Afrekenen
Verbbetalen voor goederen of diensten
(iemand rekent af bij de kassa)
Na het winkelen rekende ik af met mijn pinpas.
Zij rekende zijn rekening snel af in het restaurant.
- Simple
Ik betaal voor mijn koffie bij de barista.
- Compound
Ik betaal voor mijn koffie, maar ik heb geen contant geld.
- Complex
Zelfs als ik niet genoeg heb, moet ik betalen voor mijn medicijnen.
- Future Tense
Morgen zal zij betalen voor de bioscoopkaartjes.
- Present Tense
Hij betaalt zijn elektricien altijd op tijd.
- Past Tense
Gisteren betaalde ik de rekening van de wasserette.
- Declarative
Je moet vandaag betalen voor de schoolboeken.
- Interrogative
Betaal jij ook voor deze service?
- Imperative
Betaal nu alstublieft aan de balie!
- Context & Scenario
Bij het restaurant vraagt hij of ik wil betalen voor het diner.
- Context & Scenario
Na het winkelen moet je betalen bij de kassa.
- Context & Scenario
In de klas leren we hoe we elektronisch kunnen betalen.
- Synonym
Ik reken af met mijn bankkaart voor deze aankoop.
- Related Word
De afrekening voor mijn nieuwe telefoon was verrassend hoog.
- Idiomatic
Ik ben altijd blij als ik een goede deal krijg en minder hoef te betalen.
- Context & Scenario
Het is een gewoonte in Nederland om contant te betalen als je gaat winkelen.
afhandelen, vaak in de zin van een schuld of betaling
(iemand rekent af met zijn schulden)
Hij wil zijn oude schulden snel afrekenen.
We moeten dit probleem nu afrekenen voordat het groter wordt.
- Future Tense
Zij zal haar rekeningen volgende week afhandelen.
- Past Tense
Hij handelde zijn schuld gisteren af.
- Present Tense
Ik heb mijn betalingsschulden afgehandeld.
- Compound
Hij behandelt zijn schulden serieus en handelt ze snel af.
- Interrogative
Heb jij jouw lening al afgehandeld?
- Imperative
Je moet deze schuld nu afhandelen.
- Complex
Als je je schulden nu niet afhandelt, zal het later moeilijker zijn.
- Context & Scenario
In Nederland is het belangrijk om je financiële verplichtingen af te handelen.
- Synonym
Zij denkt erover na om een persoonlijke lening af te handelen.
- Related Word
Het afhandelen van betalingen is essentieel voor de bedrijfsvoering.
- Idiomatic
Hij heeft zijn problemen niet afgewikkeld en zit nu met de gebakken peren.

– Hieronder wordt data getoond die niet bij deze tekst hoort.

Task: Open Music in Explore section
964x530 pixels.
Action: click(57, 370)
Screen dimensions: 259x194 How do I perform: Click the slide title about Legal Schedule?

verantwoordelijk zijn voor het afsluiten van een rekening of betaling
(een zakelijke afspraak afrekenen)
Zal jij deze maand de boodschappen afrekenen?
Ik moet mijn factuur nog afrekenen met de leverancier.
- Compound
Ik sluit de rekening af, maar zij betaalt de volgende keer.
- Past Tense
Vorige maand hebben we de betaling voor de nieuwe printer afgesloten.
- Interrogative
Ben jij verantwoordelijk voor het afsluiten van deze betaling?
- Context & Scenario
In de vergadering hebben we besproken hoe we de facturen gaan afsluiten.
- Related Word
De afdeling is verantwoordelijk voor het beheren en afsluiten van rekeningen.
- Simple
We moeten de rekening nu afsluiten.
- Future Tense
Volgende week sluit ik de rekening af voordat ik op vakantie ga.
- Imperative
Sluit de rekening nog voor het einde van de maand af!
- Context & Scenario
Tijdens de vergadering sluiten we alle betalingen af.
- Complex
Omdat we een zakelijke lunch hebben gehad, moeten we de rekening afsluiten voordat we gaan.
- Present Tense
Hij sluit altijd zijn rekeningen op tijd af.
- Declarative
Wij zijn verantwoordelijk voor het afsluiten van alle betalingen.
- Context & Scenario
Ik moet de rekening afsluiten voor het diner van vanavond.
- Synonym
Het bedrijf is verantwoordelijk voor het afsluiten van de contracten.
- Idiomatic
Houd de zaak gesloten door het vroegtijdig afsluiten van de betalingsplichten.